Correr atrás da grana ficou por minha conta. A paleta de cores, depois de larga prosa, Jaime fechou questão – “nossas cores vão ser o vermelho e o amarelo, porque revista tem que ter cor de luta, cor vibrante” (eu queria verde-floresta). Na paz, acabei enfiando um branco.

Fizemos a primeira edição da Xapuri lá mesmo, na Reserva, em uma noite. Optamos por centrar na pauta socioambiental. Nossa primeira capa foi sobre os povos indígenas isolados do Acre: ‘Isolados, Bravos, Livres: Um Brasil Indígena por Conhecer”. Depois de tudo pronto, Jaime inventou de fazer uma outra boneca, “porque toda revista tem que ter número zero”.

Dessa vez finquei pé, ficamos com a capa indígena.

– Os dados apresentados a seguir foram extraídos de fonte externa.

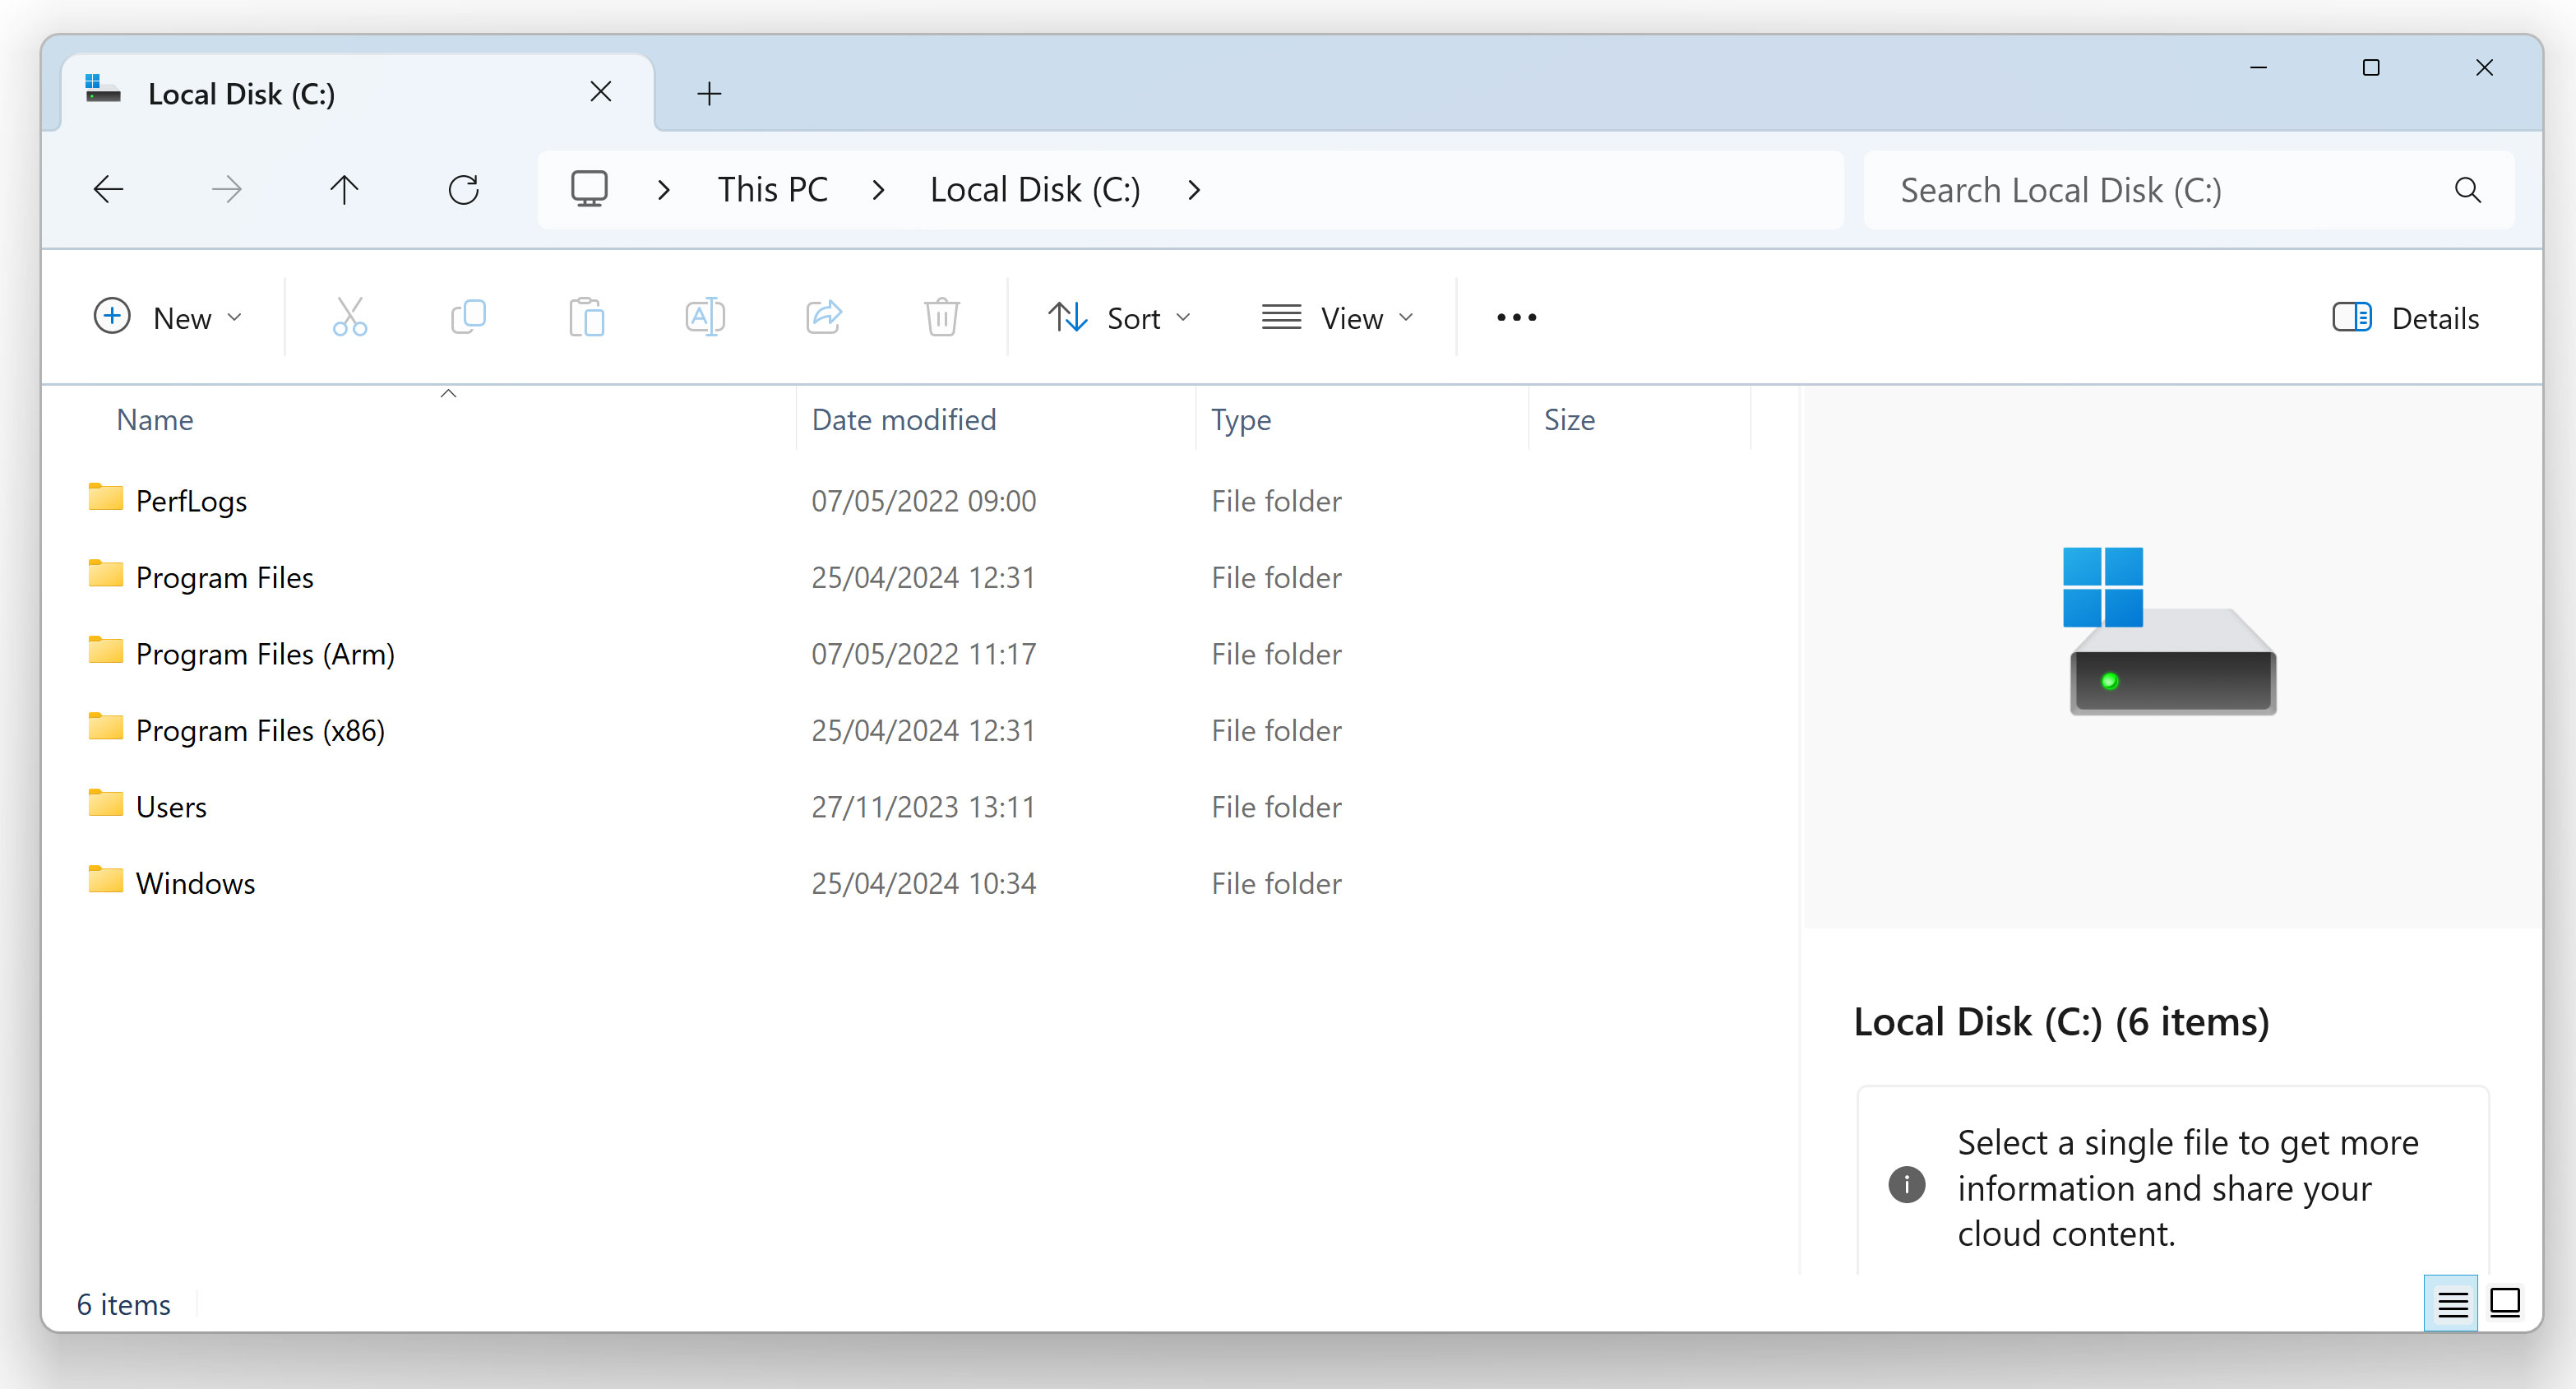
Task: Go up one folder level
Action: (x=344, y=190)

Voltei pra Brasília com a boneca praticamente pronta e com a missão de dar um jeito de imprimir. Nos dias seguintes, o Jaime veio pra Formosa, pra convencer minha irmã Lúcia a revisar a revista, “de grátis”. Com a primeira revista impressa, a próxima tarefa foi montar o Conselho Editorial.

Jaime fez questão de visitar, explicar o projeto e convidar pessoalmente cada conselheiro e cada conselheira (até a doença agravar, nos seus últimos meses de vida, nunca abriu mão dessa tarefa). Daqui rumamos pra Goiânia, para convidar o arqueólogo Altair Sales Barbosa, nosso primeiro conselheiro. “O mais sabido de nóis,” segundo o Jaime.

Trilhamos uma linda jornada. Em 80 meses, Jaime fez questão de decidir, mensalmente, o tema da capa e, quase sempre, escrever ele mesmo. Às vezes, ligava pra falar da ótima ideia que teve, às vezes sumia e, no dia certo, lá vinha o texto pronto, impecável.

Na sexta-feira, 9 de julho, quando preparávamos a Xapuri 81, pela primeira vez em sete anos, ele me pediu para cuidar de tudo. Foi uma conversa triste, ele estava agoniado com os rumos da doença e com a tragédia que o Brasil enfrentava. Não falamos em morte, mas eu sabia que era o fim.

Hoje, cá estamos nós, sem as capas do Jaime, sem as pautas do Jaime, sem o linguajar do Jaime, sem o jaimês da Xapuri, mas na labuta, firmes na resistência. Mês sim, mês sim de novo, como você sonhava, Jaiminho, carcamos porva e, enfim, chegamos à nossa edição número 100. E, depois da Xapuri 100, como era desejo seu, a gente segue esperneando.

Fica tranquilo, camarada, que por aqui tá tudo direitim.